Prends garde, phtisique, que l’air des monts ne troue tes poumons ! crains que le houx barbare ne déchire la soie de ta robe ou le vernis de tes bottines !

De la pourpre, de l’or, des bracelets, des pendants d’oreille, des mackintoshes, des hommes rasés, des journaux de mode, des spasmes : où fuir pour ne plus voir tout cela ?

Des paroles oiseuses, des conversations insipides, des rires forcés, des adulations de courtisans, des lieux communs politiques, des formules de domesticité, des expressions coulées dans le moule du savoir vivre : il faut donc entendre cela partout, même au milieu des harmonies de la nature dont la voix couvre tout du couchant à l’aurore ?

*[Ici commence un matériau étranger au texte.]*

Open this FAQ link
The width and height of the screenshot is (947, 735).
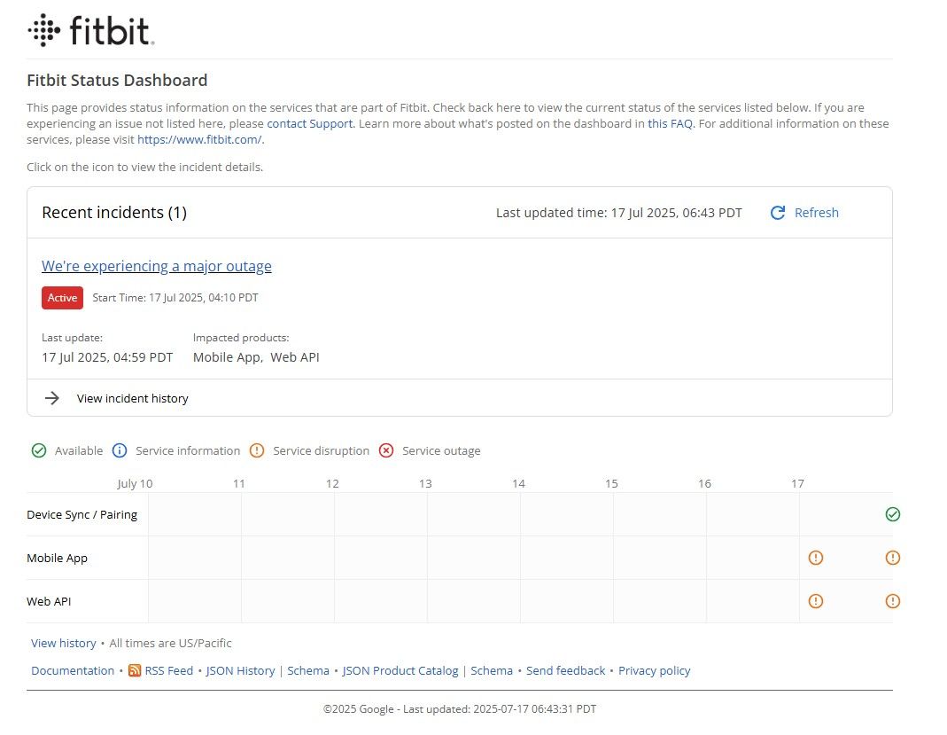[670, 124]
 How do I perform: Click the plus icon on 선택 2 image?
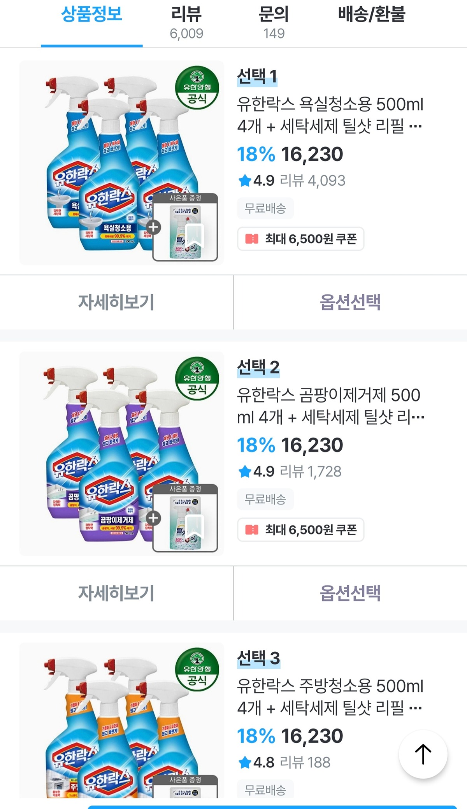coord(153,518)
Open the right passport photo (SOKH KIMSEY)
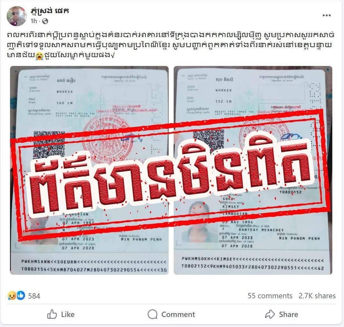The height and width of the screenshot is (327, 344). pyautogui.click(x=253, y=170)
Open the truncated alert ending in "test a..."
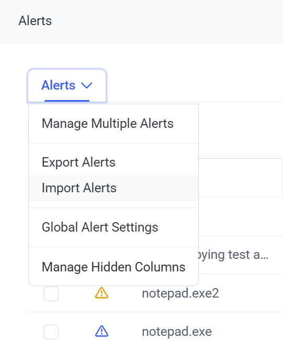 (x=233, y=255)
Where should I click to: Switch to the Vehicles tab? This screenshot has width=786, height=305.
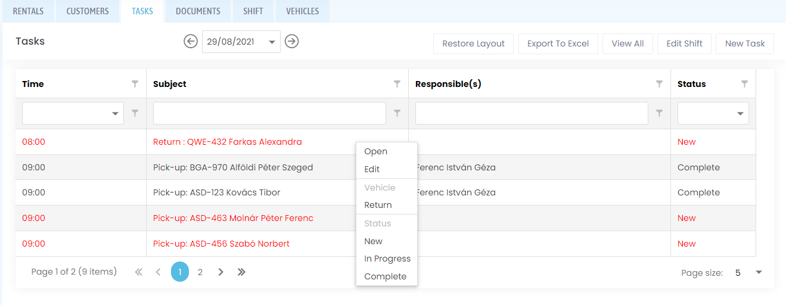[303, 11]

Laissez causer les bruyères et chanter les oiseaux ; laisser gémir la rafale qui s’engouffre dans les vagues de cristal ! Espérez-vous dominer le cri du vautour et le grognement de l’ours fauve ? — Parlerez-vous plus haut que le tonnerre ?

Les mains qui portent bagues, les fronts qui portent toupets, les poitrines qui portent crachats ne sont admirés que dans les villes. La nature prend en horreur tout ce qui est usé par la corruption et le travail forcé : il faut être robuste pour saisir son sein.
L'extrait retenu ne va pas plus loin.